EXERCISE DETAILS: Reproduce the passage of the news article on the fake ChatGPT citations from "Schwartz made headlines" up to and including "it in April.", word for word.

(READING TEXT Opens)

'No bad faith': Fake citations generated through ChatGPT don't warrant sanctions, attorneys argue
Attorney Steven Schwartz and his firm "have already become the poster children for the perils of dabbling with new technology; their lesson has been learned," his lawyers told the judge.
The New York lawyer who submitted fake case captions generated by ChatGPT should not face sanctions because he was not acting in bad faith, his attorneys argue.
“The Court describes this situation as ‘unprecedented,’” lawyers for the lawyer, Steven Schwartz wrote in a declaration to a U.S. District Judge. “We agree. We can find no case where, as here, a lawyer using a new, highly-touted research tool obtained cases that the research tool itself completely made up.”
Schwartz is expected to appear in lower Manhattan court on Thursday, after the judge set a hearing to show cause as to why he should not issue sanctions against the attorney for violating federal rules of civil procedure and driving up litigation costs.
“Mr. Schwartz and the Firm may be sanctioned only if they acted with subjective bad faith, that is, if they actually knew the case law was false and provided it in order to defraud the Court,” the filing reads. “That did not happen here.”
Schwartz made headlines last month when news broke that he had submitted the nonexistent citations to the court during litigation in an underlying personal injury lawsuit, in which Schwartz is representing the plaintiff. Opposing counsel said they could not find the cases, and Schwartz realized they had been wholly manufactured by ChatGPT. He apologized to the court, but the judge called for a hearing.
The error was exacerbated when Schwartz and his associate Peter LoDoca submitted an affidavit accidentally bearing a “January” date, when they had actually signed it in April.
Schwartz does not often practice at the federal level, his attorneys said, and turned to ChatGPT for research on a bankruptcy issue when he realized his firm’s Fastcase subscription no longer searched federal cases.
“With no Westlaw or LexisNexis subscription, he turned to ChatGPT, which he understood to be a highly-touted research tool that utilizes artificial intelligence (AI),” the attorneys wrote. “He did not understand it was not a search engine, but a generative language processing tool primarily designed to generate human-like text response based on the user’s text input and the patterns it recognized in data and information used during its development or “training,” with little regard for whether those responses are factual.”
Schwartz’s “ignorance was understandable,” his attorneys said, citing the favorable press coverage of the new tech coupled with the “vague” warnings on the ChatGPT website.

(READING TEXT Closes)
(GIVEN DATA Opens)

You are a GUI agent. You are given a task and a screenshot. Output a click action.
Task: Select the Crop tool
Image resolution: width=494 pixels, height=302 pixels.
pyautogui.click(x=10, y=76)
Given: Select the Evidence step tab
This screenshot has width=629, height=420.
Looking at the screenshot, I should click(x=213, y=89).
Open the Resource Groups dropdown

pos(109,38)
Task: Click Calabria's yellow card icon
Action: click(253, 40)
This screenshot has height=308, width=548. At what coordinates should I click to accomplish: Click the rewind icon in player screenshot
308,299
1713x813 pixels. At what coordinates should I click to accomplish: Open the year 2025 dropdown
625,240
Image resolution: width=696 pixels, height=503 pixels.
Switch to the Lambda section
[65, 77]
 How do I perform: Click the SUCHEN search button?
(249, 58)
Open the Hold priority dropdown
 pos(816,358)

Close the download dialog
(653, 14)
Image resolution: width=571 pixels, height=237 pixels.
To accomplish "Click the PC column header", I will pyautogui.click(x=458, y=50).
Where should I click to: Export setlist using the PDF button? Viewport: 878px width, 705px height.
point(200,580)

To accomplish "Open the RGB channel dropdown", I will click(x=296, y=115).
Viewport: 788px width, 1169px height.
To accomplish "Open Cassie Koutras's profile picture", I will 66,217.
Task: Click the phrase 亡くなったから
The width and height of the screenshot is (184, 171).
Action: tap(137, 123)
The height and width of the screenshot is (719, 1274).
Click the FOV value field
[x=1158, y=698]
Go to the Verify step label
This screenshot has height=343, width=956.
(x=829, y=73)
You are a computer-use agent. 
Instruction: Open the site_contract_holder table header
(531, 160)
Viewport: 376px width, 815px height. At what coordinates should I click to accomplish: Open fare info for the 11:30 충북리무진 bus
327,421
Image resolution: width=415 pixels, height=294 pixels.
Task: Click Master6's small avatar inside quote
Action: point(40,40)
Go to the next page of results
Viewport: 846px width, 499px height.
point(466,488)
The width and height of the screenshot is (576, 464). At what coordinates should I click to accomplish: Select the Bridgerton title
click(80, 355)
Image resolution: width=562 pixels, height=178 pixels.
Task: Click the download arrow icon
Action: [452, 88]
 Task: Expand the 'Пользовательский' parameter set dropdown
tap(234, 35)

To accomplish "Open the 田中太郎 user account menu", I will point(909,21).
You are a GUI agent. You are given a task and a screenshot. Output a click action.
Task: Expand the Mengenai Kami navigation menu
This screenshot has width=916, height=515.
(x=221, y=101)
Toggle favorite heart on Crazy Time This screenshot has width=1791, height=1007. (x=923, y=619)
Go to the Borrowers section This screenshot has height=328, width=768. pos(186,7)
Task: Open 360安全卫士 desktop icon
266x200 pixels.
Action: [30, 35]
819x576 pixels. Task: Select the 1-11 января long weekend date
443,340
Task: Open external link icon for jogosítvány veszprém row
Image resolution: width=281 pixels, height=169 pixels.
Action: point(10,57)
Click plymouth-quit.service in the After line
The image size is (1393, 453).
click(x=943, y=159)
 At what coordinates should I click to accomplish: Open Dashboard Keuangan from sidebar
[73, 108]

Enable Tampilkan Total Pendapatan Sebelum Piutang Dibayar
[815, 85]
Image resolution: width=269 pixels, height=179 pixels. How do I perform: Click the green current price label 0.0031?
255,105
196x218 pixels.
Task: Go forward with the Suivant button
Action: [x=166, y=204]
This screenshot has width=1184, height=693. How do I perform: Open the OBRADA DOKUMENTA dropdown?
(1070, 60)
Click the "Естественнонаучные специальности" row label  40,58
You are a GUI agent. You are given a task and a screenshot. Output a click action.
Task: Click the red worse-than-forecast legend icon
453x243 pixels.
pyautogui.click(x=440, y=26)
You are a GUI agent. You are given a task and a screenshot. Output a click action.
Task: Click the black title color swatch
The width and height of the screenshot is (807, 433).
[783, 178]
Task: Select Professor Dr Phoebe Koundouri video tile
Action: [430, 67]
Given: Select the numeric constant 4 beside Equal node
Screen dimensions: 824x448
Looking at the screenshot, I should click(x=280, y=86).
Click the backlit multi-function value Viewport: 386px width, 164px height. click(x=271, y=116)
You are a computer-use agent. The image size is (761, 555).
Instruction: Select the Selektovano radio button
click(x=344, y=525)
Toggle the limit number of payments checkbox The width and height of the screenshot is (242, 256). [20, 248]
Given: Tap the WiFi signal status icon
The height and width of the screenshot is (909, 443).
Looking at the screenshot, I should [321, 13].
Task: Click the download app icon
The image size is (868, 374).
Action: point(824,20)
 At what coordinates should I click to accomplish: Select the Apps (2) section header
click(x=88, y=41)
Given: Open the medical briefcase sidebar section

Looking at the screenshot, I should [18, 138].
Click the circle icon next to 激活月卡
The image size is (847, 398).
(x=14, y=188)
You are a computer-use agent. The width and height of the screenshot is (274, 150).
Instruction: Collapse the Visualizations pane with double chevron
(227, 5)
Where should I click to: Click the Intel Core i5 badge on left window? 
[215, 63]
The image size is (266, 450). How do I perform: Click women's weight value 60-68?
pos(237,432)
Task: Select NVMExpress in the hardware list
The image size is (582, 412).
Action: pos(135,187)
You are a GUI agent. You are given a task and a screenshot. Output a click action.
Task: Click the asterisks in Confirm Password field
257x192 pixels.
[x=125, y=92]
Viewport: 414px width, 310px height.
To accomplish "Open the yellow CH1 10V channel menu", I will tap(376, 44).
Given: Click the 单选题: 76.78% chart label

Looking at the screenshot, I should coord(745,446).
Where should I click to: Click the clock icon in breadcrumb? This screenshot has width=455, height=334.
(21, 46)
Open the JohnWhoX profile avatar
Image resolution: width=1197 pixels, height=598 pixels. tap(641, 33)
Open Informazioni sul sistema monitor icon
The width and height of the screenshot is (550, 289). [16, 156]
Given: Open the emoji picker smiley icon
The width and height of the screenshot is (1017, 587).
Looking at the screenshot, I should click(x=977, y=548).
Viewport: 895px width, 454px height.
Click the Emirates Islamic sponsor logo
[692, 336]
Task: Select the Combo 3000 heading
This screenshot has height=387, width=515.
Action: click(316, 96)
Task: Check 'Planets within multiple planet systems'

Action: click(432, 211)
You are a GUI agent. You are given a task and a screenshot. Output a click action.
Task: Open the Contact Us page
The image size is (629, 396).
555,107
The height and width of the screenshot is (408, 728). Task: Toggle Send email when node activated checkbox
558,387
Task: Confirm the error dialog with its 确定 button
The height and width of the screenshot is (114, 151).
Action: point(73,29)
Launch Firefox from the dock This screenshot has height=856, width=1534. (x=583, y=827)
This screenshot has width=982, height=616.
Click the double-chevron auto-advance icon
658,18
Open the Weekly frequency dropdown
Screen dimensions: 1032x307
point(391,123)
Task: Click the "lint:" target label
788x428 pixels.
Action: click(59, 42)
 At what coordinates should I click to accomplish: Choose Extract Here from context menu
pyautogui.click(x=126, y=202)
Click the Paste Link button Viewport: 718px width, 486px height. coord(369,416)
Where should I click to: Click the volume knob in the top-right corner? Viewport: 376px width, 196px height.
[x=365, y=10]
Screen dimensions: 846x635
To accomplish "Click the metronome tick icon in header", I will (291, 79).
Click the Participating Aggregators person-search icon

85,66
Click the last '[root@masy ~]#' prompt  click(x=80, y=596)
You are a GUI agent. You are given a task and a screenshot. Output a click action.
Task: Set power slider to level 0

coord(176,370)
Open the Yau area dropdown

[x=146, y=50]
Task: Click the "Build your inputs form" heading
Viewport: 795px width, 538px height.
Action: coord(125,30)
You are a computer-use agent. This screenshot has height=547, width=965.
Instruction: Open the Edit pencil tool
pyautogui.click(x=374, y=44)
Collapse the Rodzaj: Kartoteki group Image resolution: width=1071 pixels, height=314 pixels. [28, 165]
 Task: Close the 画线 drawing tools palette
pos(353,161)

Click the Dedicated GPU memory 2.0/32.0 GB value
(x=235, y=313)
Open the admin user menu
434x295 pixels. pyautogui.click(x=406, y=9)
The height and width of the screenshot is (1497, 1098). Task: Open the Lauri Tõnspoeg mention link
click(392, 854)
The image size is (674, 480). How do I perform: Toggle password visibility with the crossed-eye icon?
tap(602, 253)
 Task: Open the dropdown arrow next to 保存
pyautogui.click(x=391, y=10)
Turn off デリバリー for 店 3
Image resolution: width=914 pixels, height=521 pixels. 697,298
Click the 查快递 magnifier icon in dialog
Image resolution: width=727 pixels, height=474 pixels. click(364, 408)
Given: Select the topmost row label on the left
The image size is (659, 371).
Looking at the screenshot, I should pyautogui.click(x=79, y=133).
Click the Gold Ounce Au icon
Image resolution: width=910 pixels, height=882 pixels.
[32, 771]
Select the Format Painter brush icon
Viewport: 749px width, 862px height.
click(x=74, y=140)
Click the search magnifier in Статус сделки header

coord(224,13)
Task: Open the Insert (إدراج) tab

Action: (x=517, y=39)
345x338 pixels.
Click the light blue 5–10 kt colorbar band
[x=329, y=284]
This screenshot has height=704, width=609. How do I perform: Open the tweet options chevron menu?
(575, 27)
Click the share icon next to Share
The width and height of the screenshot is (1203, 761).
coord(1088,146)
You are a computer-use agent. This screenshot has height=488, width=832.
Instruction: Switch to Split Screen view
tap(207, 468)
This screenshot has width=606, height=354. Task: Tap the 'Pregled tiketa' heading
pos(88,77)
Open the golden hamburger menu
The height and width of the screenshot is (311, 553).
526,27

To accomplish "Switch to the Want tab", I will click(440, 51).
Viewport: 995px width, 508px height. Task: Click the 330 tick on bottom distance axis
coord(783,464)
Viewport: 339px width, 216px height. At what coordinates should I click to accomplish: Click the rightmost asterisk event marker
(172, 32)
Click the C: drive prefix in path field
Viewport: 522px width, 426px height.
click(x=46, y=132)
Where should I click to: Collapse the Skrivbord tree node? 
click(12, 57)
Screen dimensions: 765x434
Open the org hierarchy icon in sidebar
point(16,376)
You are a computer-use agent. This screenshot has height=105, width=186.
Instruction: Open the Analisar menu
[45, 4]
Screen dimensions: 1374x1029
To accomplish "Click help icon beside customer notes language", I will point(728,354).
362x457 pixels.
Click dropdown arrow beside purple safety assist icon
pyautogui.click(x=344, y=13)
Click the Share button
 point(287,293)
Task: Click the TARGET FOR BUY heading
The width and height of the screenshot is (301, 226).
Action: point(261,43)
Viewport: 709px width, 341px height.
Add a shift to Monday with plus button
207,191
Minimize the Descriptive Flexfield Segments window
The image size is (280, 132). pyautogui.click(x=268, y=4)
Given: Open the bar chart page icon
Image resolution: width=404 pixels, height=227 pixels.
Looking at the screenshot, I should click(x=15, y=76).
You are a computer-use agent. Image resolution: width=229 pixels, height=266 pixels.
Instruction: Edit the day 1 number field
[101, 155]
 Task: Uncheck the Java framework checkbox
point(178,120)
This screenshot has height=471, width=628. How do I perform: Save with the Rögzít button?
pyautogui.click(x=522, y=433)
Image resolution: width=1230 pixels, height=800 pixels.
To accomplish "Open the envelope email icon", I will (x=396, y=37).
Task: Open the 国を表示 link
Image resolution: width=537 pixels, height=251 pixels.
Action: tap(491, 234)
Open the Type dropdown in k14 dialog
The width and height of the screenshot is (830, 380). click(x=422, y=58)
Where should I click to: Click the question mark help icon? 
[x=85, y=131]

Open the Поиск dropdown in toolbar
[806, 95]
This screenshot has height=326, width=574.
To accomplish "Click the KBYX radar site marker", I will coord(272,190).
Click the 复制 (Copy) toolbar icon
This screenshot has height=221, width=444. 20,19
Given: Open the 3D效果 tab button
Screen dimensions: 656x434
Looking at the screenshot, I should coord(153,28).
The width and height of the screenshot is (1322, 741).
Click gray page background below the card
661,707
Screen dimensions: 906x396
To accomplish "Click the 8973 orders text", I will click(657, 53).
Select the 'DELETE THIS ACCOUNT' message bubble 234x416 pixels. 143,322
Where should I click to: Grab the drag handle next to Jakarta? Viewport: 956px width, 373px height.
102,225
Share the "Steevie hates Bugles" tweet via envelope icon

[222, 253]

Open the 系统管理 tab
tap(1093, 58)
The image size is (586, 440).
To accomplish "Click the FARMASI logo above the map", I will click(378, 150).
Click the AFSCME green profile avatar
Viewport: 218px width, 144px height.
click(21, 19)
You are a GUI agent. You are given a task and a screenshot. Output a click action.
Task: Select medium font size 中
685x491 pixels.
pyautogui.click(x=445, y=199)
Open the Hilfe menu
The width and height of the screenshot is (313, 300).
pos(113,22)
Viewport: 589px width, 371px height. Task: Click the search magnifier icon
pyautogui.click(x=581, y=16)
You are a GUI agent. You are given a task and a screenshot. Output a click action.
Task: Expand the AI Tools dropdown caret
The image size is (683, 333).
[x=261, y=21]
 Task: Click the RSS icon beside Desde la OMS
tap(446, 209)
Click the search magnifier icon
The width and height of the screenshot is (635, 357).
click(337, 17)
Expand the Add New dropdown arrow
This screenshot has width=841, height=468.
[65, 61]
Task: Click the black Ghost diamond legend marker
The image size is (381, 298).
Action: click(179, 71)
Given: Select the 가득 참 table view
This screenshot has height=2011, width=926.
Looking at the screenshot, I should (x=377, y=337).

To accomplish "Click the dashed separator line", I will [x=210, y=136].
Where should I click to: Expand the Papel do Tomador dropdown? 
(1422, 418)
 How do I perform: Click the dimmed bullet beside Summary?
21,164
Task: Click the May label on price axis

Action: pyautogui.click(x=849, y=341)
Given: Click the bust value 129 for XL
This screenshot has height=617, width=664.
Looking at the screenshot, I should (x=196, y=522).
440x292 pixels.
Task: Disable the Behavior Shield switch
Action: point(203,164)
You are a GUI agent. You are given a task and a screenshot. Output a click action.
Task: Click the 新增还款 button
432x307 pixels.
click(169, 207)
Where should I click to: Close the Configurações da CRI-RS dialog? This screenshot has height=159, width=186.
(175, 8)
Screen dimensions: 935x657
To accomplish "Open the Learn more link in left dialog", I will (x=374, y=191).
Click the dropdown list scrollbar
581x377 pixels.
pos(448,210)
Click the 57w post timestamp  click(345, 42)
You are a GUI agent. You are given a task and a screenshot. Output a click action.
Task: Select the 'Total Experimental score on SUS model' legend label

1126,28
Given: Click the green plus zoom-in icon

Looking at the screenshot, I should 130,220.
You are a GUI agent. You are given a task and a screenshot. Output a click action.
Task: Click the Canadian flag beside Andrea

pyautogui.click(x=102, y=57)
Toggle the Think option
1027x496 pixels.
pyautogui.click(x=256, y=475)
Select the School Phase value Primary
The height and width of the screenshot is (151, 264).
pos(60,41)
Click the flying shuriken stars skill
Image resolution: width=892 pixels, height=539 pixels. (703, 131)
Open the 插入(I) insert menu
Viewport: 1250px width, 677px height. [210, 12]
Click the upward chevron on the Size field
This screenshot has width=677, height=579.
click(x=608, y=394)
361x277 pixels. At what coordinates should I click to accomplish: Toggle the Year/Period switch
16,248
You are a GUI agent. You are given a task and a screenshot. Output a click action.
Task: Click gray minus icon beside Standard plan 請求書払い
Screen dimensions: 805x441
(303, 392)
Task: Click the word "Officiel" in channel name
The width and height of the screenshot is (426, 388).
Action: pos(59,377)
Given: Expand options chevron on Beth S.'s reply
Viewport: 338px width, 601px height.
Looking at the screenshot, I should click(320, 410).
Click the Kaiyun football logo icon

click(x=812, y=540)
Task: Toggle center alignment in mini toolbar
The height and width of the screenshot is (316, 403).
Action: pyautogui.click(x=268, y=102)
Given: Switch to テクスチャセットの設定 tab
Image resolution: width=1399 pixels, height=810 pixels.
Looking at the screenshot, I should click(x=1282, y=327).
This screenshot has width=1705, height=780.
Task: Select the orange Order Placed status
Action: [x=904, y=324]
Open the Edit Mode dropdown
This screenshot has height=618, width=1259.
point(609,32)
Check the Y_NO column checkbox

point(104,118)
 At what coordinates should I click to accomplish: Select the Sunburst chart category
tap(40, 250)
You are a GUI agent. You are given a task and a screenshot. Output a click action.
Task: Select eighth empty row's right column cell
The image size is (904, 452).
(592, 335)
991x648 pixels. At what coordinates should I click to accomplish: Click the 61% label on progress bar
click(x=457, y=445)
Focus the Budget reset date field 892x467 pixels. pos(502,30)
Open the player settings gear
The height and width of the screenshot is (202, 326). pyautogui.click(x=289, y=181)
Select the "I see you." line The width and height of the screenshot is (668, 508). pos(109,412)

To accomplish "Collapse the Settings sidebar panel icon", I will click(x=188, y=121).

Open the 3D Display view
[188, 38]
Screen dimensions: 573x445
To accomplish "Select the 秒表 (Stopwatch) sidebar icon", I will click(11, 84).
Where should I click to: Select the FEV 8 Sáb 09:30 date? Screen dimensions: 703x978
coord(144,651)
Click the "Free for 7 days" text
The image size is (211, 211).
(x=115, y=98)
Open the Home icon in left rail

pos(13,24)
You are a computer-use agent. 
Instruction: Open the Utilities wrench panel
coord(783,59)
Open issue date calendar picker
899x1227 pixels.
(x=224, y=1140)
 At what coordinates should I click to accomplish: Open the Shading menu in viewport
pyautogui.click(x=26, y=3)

(GIVEN DATA Closes)

SOLUTION TO THE EXERCISE:
Schwartz made headlines last month when news broke that he had submitted the nonexistent citations to the court during litigation in an underlying personal injury lawsuit, in which Schwartz is representing the plaintiff. Opposing counsel said they could not find the cases, and Schwartz realized they had been wholly manufactured by ChatGPT. He apologized to the court, but the judge called for a hearing.
The error was exacerbated when Schwartz and his associate Peter LoDoca submitted an affidavit accidentally bearing a “January” date, when they had actually signed it in April.